**Exercise prompt:** Copy the data below verbatim, leaving no line out.

**Available data:**
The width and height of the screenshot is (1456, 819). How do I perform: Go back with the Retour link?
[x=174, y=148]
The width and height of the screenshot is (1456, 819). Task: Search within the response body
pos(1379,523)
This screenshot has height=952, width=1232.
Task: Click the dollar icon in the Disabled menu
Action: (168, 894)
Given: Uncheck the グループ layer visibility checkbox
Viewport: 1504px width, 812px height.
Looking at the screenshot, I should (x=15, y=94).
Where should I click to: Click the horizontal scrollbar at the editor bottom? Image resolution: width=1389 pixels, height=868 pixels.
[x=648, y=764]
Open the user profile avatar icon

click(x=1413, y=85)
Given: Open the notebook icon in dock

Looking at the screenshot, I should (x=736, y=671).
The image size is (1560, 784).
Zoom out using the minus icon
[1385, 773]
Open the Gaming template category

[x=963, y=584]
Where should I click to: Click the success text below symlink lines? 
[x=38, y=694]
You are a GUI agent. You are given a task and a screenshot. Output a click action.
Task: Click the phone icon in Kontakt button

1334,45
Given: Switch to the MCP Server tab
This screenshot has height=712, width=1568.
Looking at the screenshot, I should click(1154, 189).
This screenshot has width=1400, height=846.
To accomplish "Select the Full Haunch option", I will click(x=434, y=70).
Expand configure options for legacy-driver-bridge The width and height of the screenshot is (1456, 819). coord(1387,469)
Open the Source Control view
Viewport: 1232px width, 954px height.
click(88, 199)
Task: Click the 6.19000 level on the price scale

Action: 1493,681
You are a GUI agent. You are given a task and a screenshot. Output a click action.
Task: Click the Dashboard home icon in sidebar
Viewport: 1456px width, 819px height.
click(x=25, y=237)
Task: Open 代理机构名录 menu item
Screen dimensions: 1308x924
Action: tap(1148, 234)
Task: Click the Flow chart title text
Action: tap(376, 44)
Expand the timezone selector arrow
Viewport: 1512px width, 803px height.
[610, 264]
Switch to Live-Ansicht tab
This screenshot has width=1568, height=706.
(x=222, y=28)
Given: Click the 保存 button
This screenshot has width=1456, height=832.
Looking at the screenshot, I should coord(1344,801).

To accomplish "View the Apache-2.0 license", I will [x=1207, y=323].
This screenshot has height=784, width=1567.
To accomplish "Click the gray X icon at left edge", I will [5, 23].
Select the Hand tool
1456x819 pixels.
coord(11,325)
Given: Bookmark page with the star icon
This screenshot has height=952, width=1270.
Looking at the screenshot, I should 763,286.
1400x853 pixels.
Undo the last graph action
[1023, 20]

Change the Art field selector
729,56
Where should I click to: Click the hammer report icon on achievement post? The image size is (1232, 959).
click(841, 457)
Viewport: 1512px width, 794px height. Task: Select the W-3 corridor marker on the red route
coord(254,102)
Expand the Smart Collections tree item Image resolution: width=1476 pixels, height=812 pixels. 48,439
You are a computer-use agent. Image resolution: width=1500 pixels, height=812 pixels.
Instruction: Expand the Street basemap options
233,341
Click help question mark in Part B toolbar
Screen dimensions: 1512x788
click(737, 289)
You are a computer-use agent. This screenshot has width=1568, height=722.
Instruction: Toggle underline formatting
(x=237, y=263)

**Answer box:**
The width and height of the screenshot is (1456, 819). How do I perform: Go back with the Retour link?
[x=174, y=148]
The width and height of the screenshot is (1456, 819). Task: Search within the response body
pos(1379,523)
This screenshot has height=952, width=1232.
Task: Click the dollar icon in the Disabled menu
Action: (168, 894)
Given: Uncheck the グループ layer visibility checkbox
Viewport: 1504px width, 812px height.
Looking at the screenshot, I should (x=15, y=94).
Where should I click to: Click the horizontal scrollbar at the editor bottom? Image resolution: width=1389 pixels, height=868 pixels.
[x=648, y=764]
Open the user profile avatar icon

click(x=1413, y=85)
Given: Open the notebook icon in dock

Looking at the screenshot, I should (x=736, y=671).
The image size is (1560, 784).
Zoom out using the minus icon
[1385, 773]
Open the Gaming template category

[x=963, y=584]
Where should I click to: Click the success text below symlink lines? 
[x=38, y=694]
You are a GUI agent. You are given a task and a screenshot. Output a click action.
Task: Click the phone icon in Kontakt button

1334,45
Given: Switch to the MCP Server tab
This screenshot has height=712, width=1568.
Looking at the screenshot, I should click(1154, 189).
This screenshot has width=1400, height=846.
To accomplish "Select the Full Haunch option", I will click(x=434, y=70).
Expand configure options for legacy-driver-bridge The width and height of the screenshot is (1456, 819). coord(1387,469)
Open the Source Control view
Viewport: 1232px width, 954px height.
click(88, 199)
Task: Click the 6.19000 level on the price scale

Action: 1493,681
You are a GUI agent. You are given a task and a screenshot. Output a click action.
Task: Click the Dashboard home icon in sidebar
Viewport: 1456px width, 819px height.
click(x=25, y=237)
Task: Open 代理机构名录 menu item
Screen dimensions: 1308x924
Action: tap(1148, 234)
Task: Click the Flow chart title text
Action: tap(376, 44)
Expand the timezone selector arrow
Viewport: 1512px width, 803px height.
[610, 264]
Switch to Live-Ansicht tab
This screenshot has width=1568, height=706.
(x=222, y=28)
Given: Click the 保存 button
This screenshot has width=1456, height=832.
Looking at the screenshot, I should coord(1344,801).

To accomplish "View the Apache-2.0 license", I will [x=1207, y=323].
This screenshot has height=784, width=1567.
To accomplish "Click the gray X icon at left edge", I will [5, 23].
Select the Hand tool
1456x819 pixels.
coord(11,325)
Given: Bookmark page with the star icon
This screenshot has height=952, width=1270.
Looking at the screenshot, I should 763,286.
1400x853 pixels.
Undo the last graph action
[1023, 20]

Change the Art field selector
729,56
Where should I click to: Click the hammer report icon on achievement post? The image size is (1232, 959).
click(841, 457)
Viewport: 1512px width, 794px height. Task: Select the W-3 corridor marker on the red route
coord(254,102)
Expand the Smart Collections tree item Image resolution: width=1476 pixels, height=812 pixels. 48,439
You are a computer-use agent. Image resolution: width=1500 pixels, height=812 pixels.
Instruction: Expand the Street basemap options
233,341
Click help question mark in Part B toolbar
Screen dimensions: 1512x788
click(737, 289)
You are a computer-use agent. This screenshot has width=1568, height=722.
Instruction: Toggle underline formatting
(x=237, y=263)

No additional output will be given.